We're looking at an infrastructure based on Marklogic running on Amazon
EC2, so the scale of data to be indexed shouldn't actually be that big
of an issue. Also, as I said to Jonathan, I only see myself indexing a
handful of highly-relevant resources, so we're talking millions, rather
than 100s of millions, of records.
On 6/30/2010 4:22 PM, Walker, David wrote:
> You might also need to factor in an extra server or three (in the cloud or otherwise) into that equation, given that we're talking 100s of millions of records that will need to be indexed.
>
>
>> companies like iii and Ex Libris are the only ones with
>> enough clout to negotiate access
>>
> I don't think III is doing any kind of aggregated indexing, hence their decision to try and leverage APIs. I could be wrong.
>
> --Dave
>
> ==================
> David Walker
> Library Web Services Manager
> California State University
> http://xerxes.calstate.edu
> ________________________________________
> From: Code for Libraries [[log in to unmask]] On Behalf Of Jonathan Rochkind [[log in to unmask]]
> Sent: Wednesday, June 30, 2010 1:15 PM
> To: [log in to unmask]
> Subject: Re: [CODE4LIB] DIY aggregate index
>
> Cory Rockliff wrote:
>
>> Do libraries opt for these commercial 'pre-indexed' services simply
>> because they're a good value proposition compared to all the work of
>> indexing multiple resources from multiple vendors into one local index,
>> or is it that companies like iii and Ex Libris are the only ones with
>> enough clout to negotiate access to otherwise-unavailable database
>> vendors' content?

• SUPPLIED ENTRIES:
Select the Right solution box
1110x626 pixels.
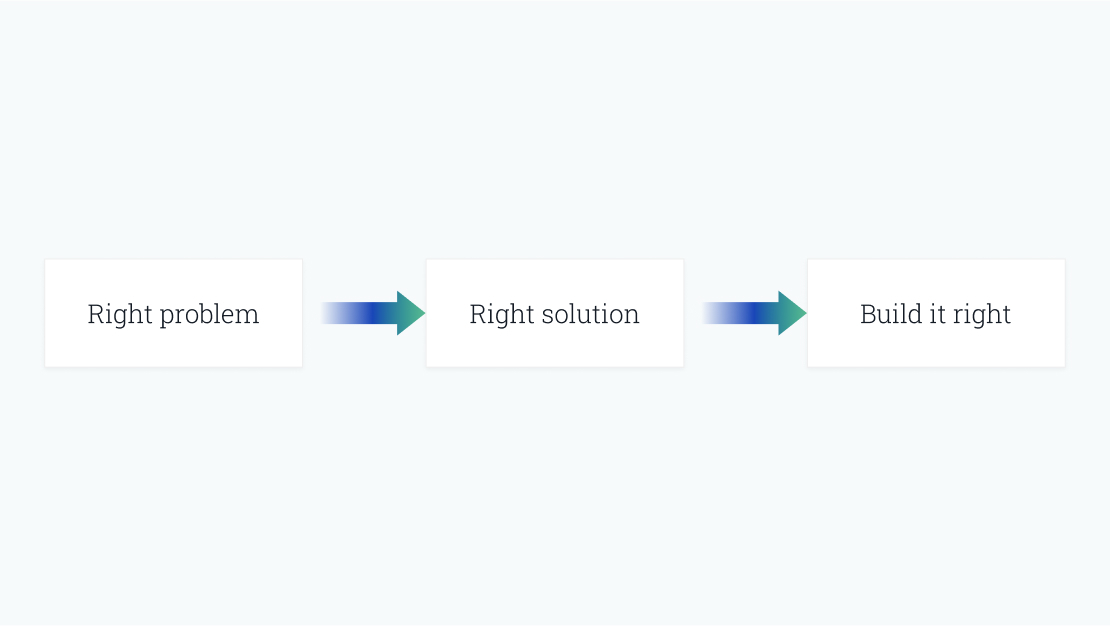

...

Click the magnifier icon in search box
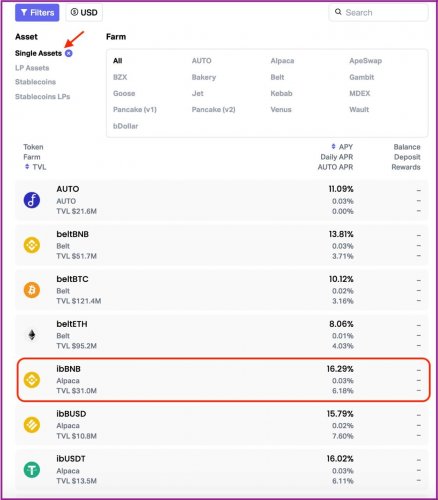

• AIM 1:
Answer these questions from the aggregate index thread:
(a) What platform is the first writer's infrastructure based on, and where would it run?
(b) What job title does David Walker give in his signature?
(c) Which two companies does Cory Rockliff name as possibly having enough clout to negotiate access?
• AIM 2: Pick up the aggregate index thread after its last line and extend it.

• RESULT 1:
(a) Marklogic, running on Amazon EC2.
(b) Library Web Services Manager.
(c) iii and Ex Libris.

• RESULT 2:
>>
>>
> A little bit of both, I think. A library probably _could_ negotiate
> access to that content... but it would be a heck of a lot of work. When
> the staff time to negotiations come in, it becomes a good value
> proposition, regardless of how much the licensing would cost you. And
> yeah, then the staff time to actually ingest and normalize and
> troubleshoot data-flows for all that stuff on the regular basis -- I've
> heard stories of libraries that tried to do that in the early 90s and it
> was nightmarish.
>
> So, actually, I guess i've arrived at convincing myself it's mostly
> "good value proposition", in that a library probably can't afford to do
> that on their own, with or without licensing issues.
>
> But I'd really love to see you try anyway, maybe I'm wrong. :)
>
>
>> Can I assume that if a database vendor has exposed their content to me
>> as a subscriber, whether via z39.50 or a web service or whatever, that
>> I'm free to cache and index all that metadata locally if I so choose? Is
>> this something to be negotiated on a vendor-by-vendor basis, or is it an
>> impossibility?
>>
>>
> I doubt you can assume that. I don't think it's an impossibility.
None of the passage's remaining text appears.